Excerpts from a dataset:
================

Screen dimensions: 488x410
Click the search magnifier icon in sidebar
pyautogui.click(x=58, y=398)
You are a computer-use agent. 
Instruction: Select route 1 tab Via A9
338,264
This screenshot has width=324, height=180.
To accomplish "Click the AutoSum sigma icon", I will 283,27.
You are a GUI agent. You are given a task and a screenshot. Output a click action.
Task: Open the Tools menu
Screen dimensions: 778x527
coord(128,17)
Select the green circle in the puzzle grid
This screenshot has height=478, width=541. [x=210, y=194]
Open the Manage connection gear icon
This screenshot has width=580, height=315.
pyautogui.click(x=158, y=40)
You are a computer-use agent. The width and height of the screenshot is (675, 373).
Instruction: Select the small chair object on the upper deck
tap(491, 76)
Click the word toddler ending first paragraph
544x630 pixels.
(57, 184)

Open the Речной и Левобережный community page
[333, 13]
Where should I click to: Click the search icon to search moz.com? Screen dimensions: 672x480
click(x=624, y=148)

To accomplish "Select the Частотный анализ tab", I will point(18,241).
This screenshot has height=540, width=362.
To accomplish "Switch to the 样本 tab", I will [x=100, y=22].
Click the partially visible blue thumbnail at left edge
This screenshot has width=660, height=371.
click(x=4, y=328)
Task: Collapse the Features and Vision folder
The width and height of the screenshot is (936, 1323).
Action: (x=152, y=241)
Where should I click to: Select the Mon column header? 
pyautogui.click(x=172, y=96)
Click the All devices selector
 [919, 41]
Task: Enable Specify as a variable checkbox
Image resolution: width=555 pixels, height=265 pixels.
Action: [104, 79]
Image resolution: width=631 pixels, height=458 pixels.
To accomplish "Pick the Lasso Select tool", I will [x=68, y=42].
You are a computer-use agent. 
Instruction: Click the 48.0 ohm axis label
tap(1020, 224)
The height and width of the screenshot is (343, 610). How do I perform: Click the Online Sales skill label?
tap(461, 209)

================

_Exercise:_
For the word "will", find every line in the data that holds it and copy that line.

_Your response:_
To accomplish "Click the AutoSum sigma icon", I will 283,27.
To accomplish "Select the Частотный анализ tab", I will point(18,241).
To accomplish "Switch to the 样本 tab", I will [x=100, y=22].
To accomplish "Pick the Lasso Select tool", I will [x=68, y=42].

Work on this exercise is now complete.